This is a simple application of big O and is something that every programmer should have a basic understanding of.

Why is it important?

Most languages have built-in sorting algorithms, but it is still important to understand how sorting works. Why?

It has a lot of important use cases:

  • Arguably the biggest use is increasing the speed of search through an array from O(n) to O(lgn) - a huge improvement. (ie ability to use binary search)
  • Delivering data to a user in a certain format (price from high to low)
  • Manipulating data based on its location in a sorted list (ie display the most recent posts)

Also, although I have never been in one myself, you can apparently get asked about it in technical interviews.

Sorting algorithms can have vastly different runtimes based on the data on which they are being run.

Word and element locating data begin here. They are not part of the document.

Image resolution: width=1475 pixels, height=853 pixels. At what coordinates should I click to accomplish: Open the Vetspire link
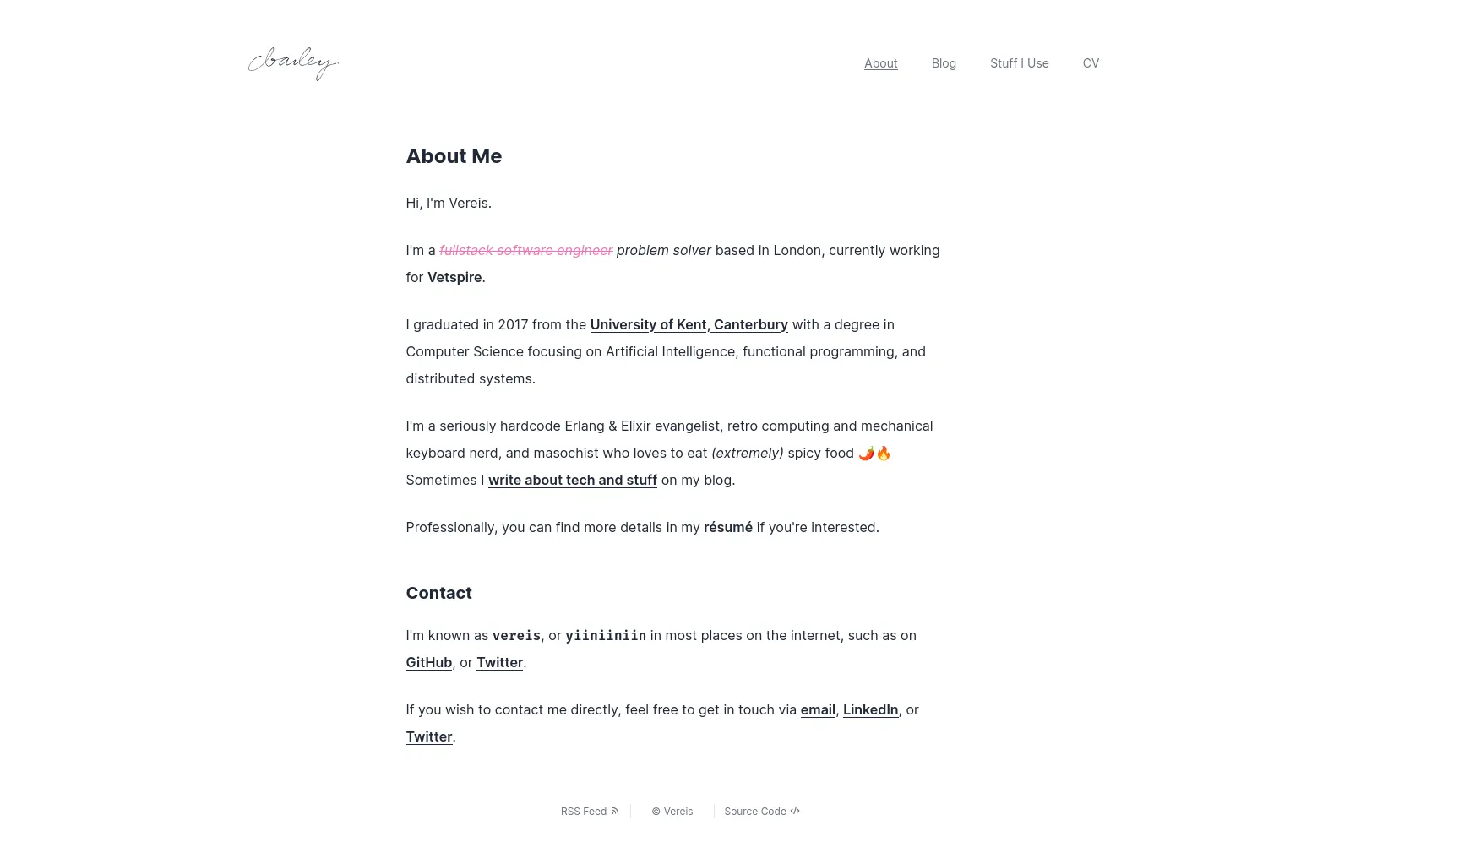coord(454,277)
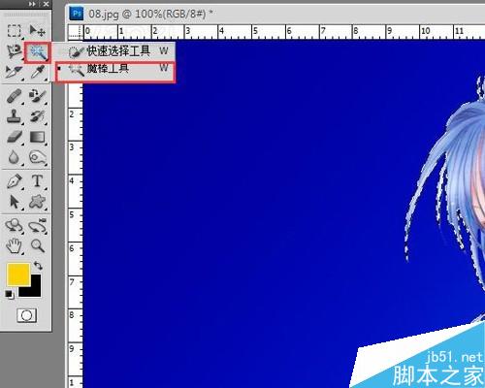Screen dimensions: 485x388
Task: Open the yellow foreground color swatch
Action: click(18, 275)
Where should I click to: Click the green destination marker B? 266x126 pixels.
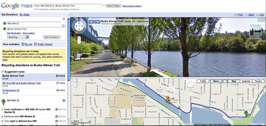click(246, 114)
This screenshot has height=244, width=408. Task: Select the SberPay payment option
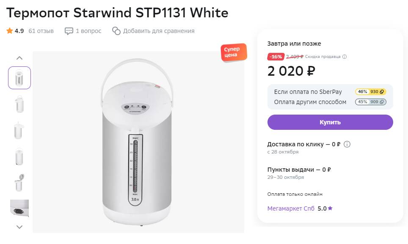coord(308,92)

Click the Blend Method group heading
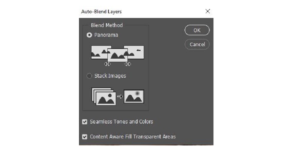[107, 25]
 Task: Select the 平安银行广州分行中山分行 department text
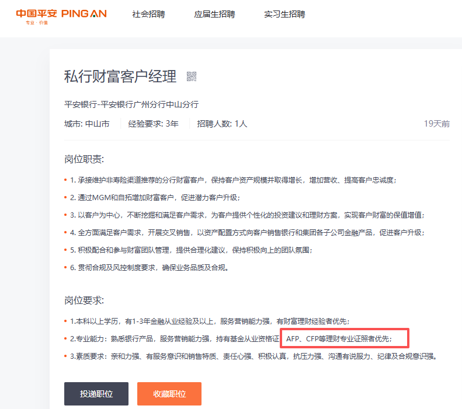click(x=131, y=104)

Although many given sorting algorithms work pretty well on most data, it is important to know what different algorithms may work better for your use case. It might not be the best choice to simply use the language's standard sorting algorithm.

Lastly, and perhaps most importantly, it helps you get an understanding of why big O matters, and how to go about problem-solving in a way more elegant than a brute-force solution.

How can we do it, with what time complexity?

Disclaimers:

These examples are focused on time complexity and space complexity will not be taken into account.

Also, better metrics for these algorithms are the number of switches and comparisons they make, not the runtime on a specific machine. For ease, intuition, and clarity I will be providing runtimes. My RAM was never fully used, and IO to disk did not factor into the runtimes.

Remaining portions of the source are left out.